MTA to replace all MetroCard vending machines with OMNY by end of next year

September 6, 2022

Photo by Arun D on Flickr

After 23 years of service, the New York City subway system’s iconic MetroCard vending machines will be replaced. The Metropolitan Transportation Authority will start swapping out the classic machines for OMNY (“One Metro New York”) vending machines during the first half of 2023 after finalizing hardware and software testing, as NY1 reported. The entire MetroCard system is expected to be replaced by the end of 2023.
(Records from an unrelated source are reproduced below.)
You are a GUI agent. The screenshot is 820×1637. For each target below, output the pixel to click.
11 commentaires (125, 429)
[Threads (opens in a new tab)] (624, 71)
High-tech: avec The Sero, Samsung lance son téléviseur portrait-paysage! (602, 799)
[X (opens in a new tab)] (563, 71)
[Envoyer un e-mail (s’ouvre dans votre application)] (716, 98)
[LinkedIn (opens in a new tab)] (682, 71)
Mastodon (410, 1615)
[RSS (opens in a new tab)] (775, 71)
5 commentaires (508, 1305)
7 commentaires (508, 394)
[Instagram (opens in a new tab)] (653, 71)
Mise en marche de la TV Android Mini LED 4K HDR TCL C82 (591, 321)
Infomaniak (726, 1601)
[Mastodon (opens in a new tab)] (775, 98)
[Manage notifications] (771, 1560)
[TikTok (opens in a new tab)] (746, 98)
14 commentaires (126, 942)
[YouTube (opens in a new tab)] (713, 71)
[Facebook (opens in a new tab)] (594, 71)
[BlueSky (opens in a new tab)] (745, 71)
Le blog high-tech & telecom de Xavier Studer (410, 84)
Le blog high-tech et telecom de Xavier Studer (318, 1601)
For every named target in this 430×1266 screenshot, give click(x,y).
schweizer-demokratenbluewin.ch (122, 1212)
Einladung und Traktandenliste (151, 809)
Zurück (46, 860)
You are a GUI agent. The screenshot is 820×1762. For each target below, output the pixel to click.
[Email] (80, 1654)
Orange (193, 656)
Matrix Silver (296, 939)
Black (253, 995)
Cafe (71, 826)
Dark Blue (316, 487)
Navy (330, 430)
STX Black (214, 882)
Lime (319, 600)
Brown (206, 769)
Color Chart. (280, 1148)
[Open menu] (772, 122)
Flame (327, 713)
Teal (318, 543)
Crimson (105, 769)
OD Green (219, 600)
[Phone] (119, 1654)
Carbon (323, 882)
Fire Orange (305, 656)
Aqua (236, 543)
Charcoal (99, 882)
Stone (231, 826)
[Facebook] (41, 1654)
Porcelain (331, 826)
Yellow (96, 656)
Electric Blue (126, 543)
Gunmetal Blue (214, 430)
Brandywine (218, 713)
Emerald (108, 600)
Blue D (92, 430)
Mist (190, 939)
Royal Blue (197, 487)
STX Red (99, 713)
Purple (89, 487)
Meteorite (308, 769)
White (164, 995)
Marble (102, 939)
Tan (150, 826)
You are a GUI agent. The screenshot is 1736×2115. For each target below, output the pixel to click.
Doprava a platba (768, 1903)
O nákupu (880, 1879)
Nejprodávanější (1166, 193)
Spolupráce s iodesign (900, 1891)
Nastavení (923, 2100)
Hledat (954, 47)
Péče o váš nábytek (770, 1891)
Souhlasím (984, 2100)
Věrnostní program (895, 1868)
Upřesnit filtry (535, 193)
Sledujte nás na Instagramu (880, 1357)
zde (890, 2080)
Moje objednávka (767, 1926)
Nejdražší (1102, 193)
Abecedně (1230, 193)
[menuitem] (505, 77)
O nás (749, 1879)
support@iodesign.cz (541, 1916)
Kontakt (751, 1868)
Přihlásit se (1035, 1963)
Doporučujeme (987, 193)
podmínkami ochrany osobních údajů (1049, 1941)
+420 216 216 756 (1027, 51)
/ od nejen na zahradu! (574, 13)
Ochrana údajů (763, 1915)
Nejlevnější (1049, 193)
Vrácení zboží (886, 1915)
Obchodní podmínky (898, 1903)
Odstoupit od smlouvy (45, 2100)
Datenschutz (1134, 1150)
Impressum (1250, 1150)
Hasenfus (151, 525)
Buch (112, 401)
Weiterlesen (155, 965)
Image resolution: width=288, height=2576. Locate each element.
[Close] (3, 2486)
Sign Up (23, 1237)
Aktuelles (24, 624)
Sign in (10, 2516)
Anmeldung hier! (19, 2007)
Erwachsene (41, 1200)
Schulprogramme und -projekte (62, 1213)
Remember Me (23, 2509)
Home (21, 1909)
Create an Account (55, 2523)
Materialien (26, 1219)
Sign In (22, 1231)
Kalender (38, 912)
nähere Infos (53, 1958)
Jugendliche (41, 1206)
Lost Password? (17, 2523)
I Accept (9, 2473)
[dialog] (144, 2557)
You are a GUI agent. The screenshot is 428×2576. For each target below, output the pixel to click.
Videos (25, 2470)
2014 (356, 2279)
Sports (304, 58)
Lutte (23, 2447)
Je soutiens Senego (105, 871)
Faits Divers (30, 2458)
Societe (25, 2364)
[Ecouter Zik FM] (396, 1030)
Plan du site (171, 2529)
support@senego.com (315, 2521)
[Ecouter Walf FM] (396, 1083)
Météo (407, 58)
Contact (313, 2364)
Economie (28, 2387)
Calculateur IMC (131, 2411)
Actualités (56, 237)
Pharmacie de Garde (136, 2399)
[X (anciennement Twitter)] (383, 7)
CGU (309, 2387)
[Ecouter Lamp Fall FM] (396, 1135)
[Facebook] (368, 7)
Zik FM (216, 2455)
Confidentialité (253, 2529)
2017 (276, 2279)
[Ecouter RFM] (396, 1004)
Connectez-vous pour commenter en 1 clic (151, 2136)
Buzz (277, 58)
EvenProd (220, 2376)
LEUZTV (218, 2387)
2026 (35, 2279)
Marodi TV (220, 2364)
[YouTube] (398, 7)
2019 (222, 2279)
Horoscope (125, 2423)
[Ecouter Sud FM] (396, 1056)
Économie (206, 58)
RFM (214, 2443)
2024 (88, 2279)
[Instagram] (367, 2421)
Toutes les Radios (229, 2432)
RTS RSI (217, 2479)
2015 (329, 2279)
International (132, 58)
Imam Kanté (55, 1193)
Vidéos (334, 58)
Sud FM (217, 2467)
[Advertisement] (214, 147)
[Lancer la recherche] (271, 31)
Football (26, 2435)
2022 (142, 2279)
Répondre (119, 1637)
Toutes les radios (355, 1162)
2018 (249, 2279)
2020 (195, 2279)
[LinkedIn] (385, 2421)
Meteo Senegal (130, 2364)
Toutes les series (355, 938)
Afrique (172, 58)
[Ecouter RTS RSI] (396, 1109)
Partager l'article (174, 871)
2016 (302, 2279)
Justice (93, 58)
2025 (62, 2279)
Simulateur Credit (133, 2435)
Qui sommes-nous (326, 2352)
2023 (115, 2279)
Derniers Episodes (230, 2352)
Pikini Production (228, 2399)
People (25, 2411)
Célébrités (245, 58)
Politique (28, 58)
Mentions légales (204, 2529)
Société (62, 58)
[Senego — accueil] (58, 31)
Photo courtesy of Marc A. Hermann / MTA New York City Transit on Flickr

The city began the gradual replacement of the MetroCard with OMNY in 2019, launching a pilot program of the contactless payment system that allowed riders to tap their credit cards, debit cards, and smartphones to pay fares.

Both OMNY and the MetroCard will remain usable until the entire MetroCard system is officially put to rest. Customers are now able to purchase an OMNY card in preparation for the system’s replacement of the MetroCard at 2,000 locations throughout the city.

Riders can tap and pay through a digital wallet on smartphones or watches, with a credit or debit card with microchips, and the reloadable OMNY card. The contactless payment system has been stalled at every subway station and bus.

The MetroCard machine as we know it was first developed in 1996 by industrial designers Masamichi Udagawa and Sigi Moeslinger who were tasked with revamping a vending machine the MTA had already purchased for their new ticketing system.

Designed by Cubic, the same manufactures as the OMNY system, the machines purchased by the MTA ended up being hated by the majority of users due to their confusing interface, according to Curbed. Udagawa, Moeslinger, and a team of interaction designers worked together to revitalize the machine and give it its iconic appearance that all New Yorkers are familiar with today.

The designers implemented a unique coloring system that divided each function of the machine into a distinct color, giving it what Curbed calls a “splashy aesthetic.” They also made the user’s experience as straightforward as possible, displaying one simple question or action per screen in large, easily-readable text.